_Given problem_.
Copy the records from the line with "Task: Select the" to the line with "The height and width of the screenshot is (938, 1288).", swapping "message" for "email" and keeping everything else the same.
[Record list start]
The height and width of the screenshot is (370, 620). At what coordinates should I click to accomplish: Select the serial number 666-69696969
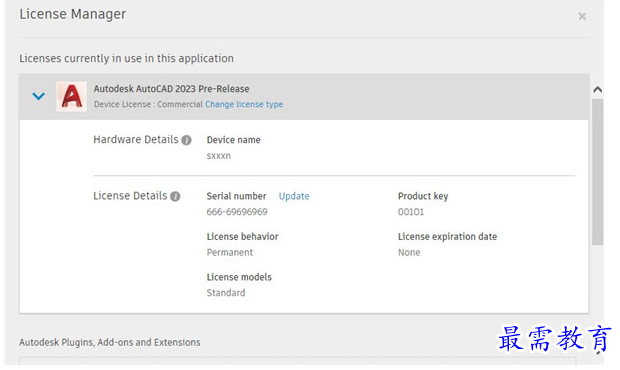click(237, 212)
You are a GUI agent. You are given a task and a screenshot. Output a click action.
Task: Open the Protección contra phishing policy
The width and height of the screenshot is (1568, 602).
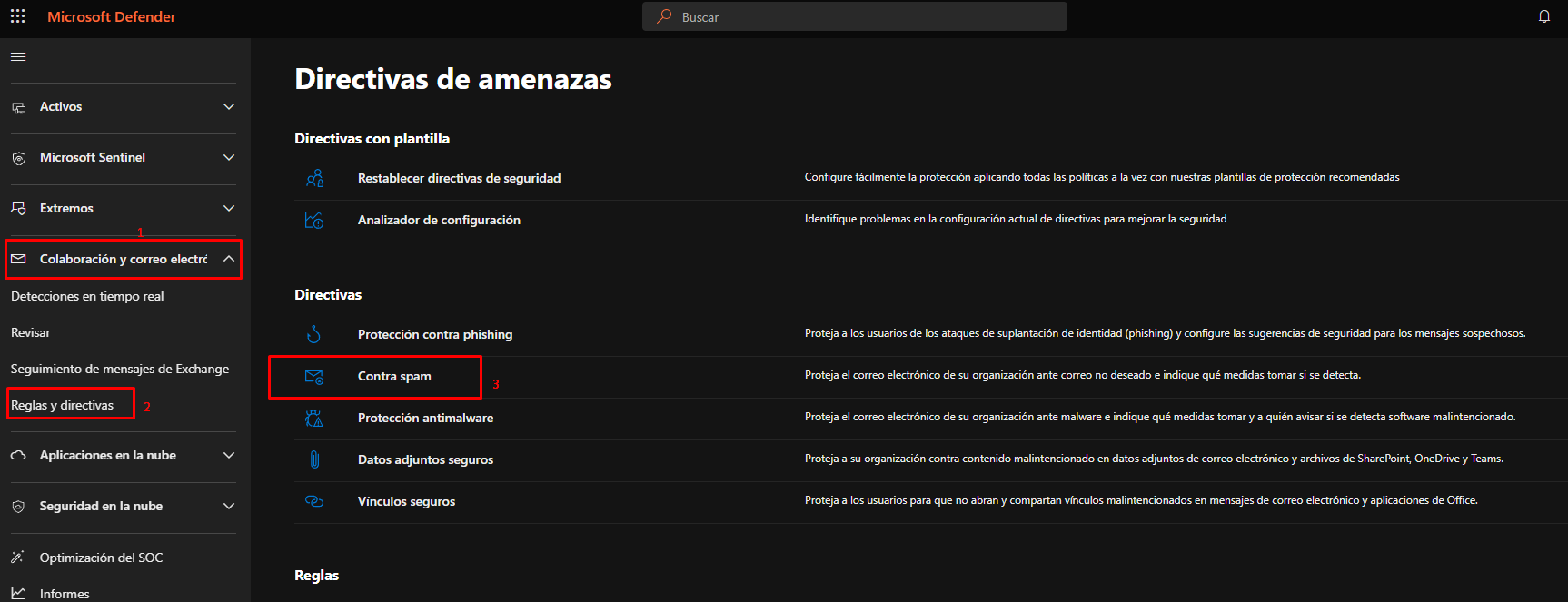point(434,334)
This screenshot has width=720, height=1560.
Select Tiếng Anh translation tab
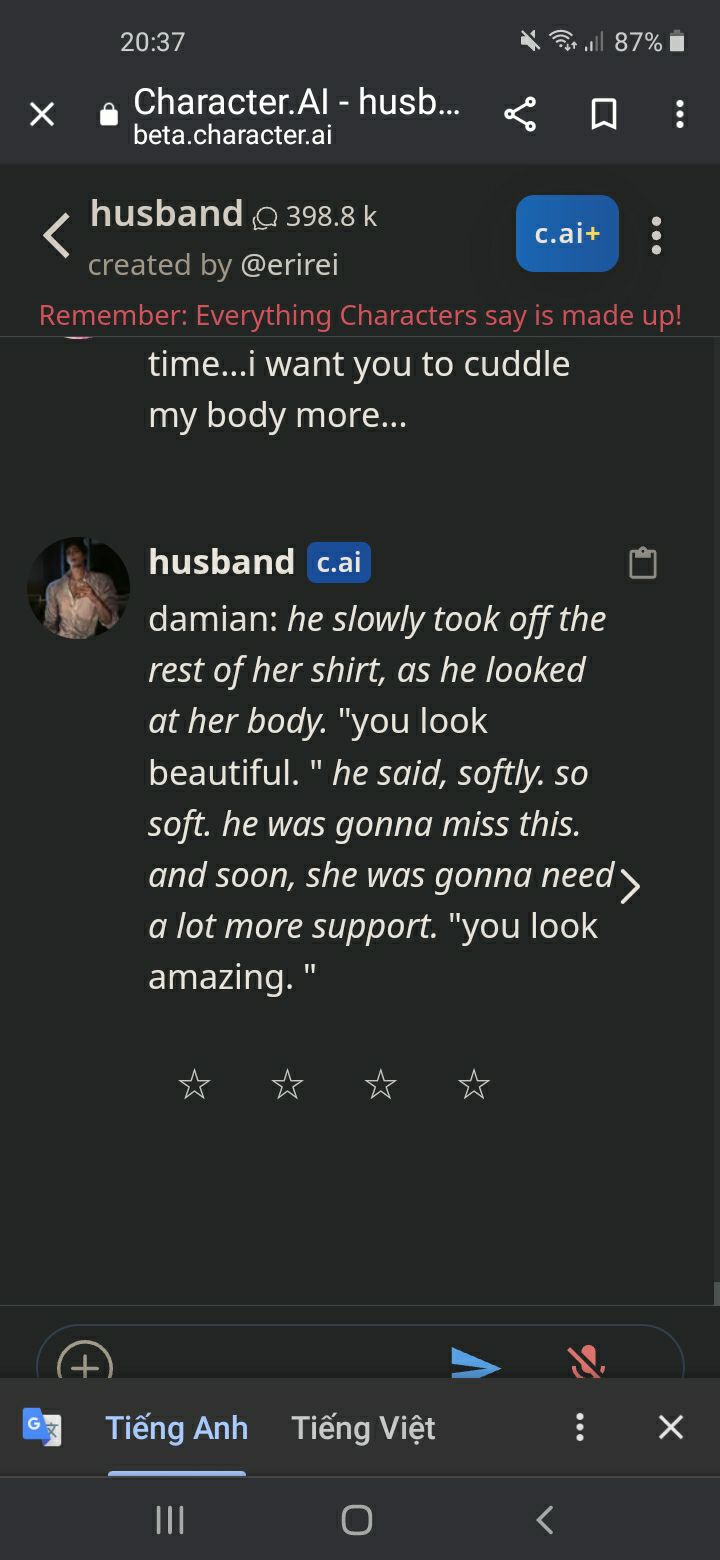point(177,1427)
[Record list end]
[Record list start]
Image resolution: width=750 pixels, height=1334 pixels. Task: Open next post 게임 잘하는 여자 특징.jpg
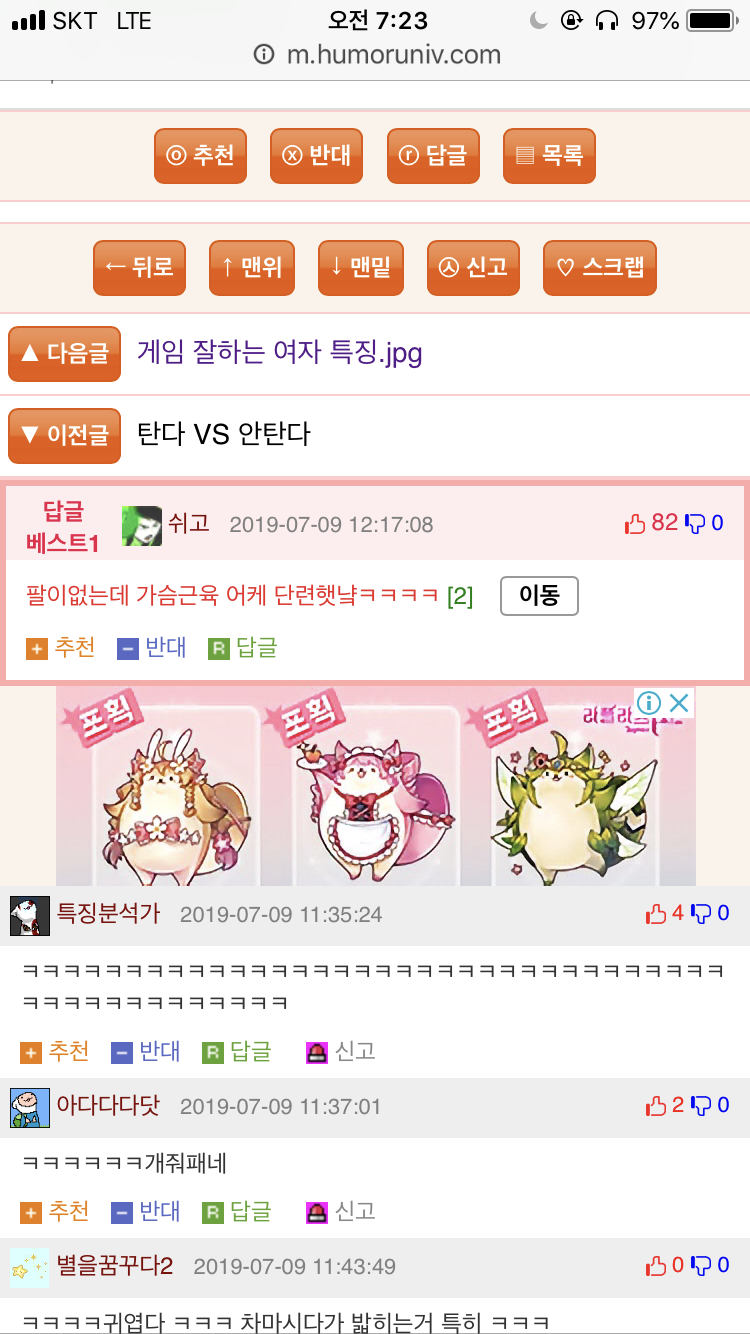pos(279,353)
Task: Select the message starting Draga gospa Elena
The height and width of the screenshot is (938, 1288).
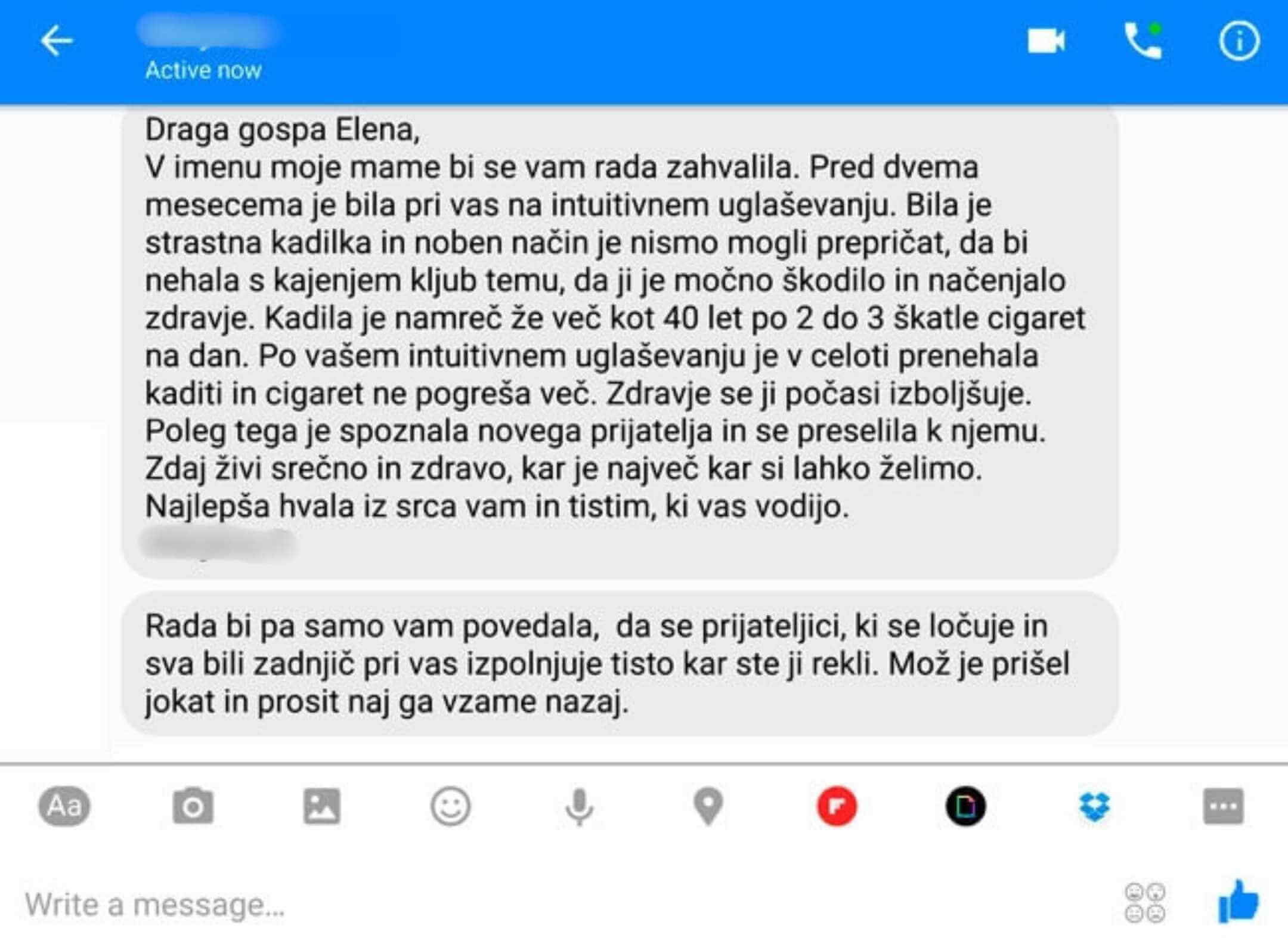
[Record list end]
_Expected answer_.
Task: Select the email starting Draga gospa Elena
The height and width of the screenshot is (938, 1288).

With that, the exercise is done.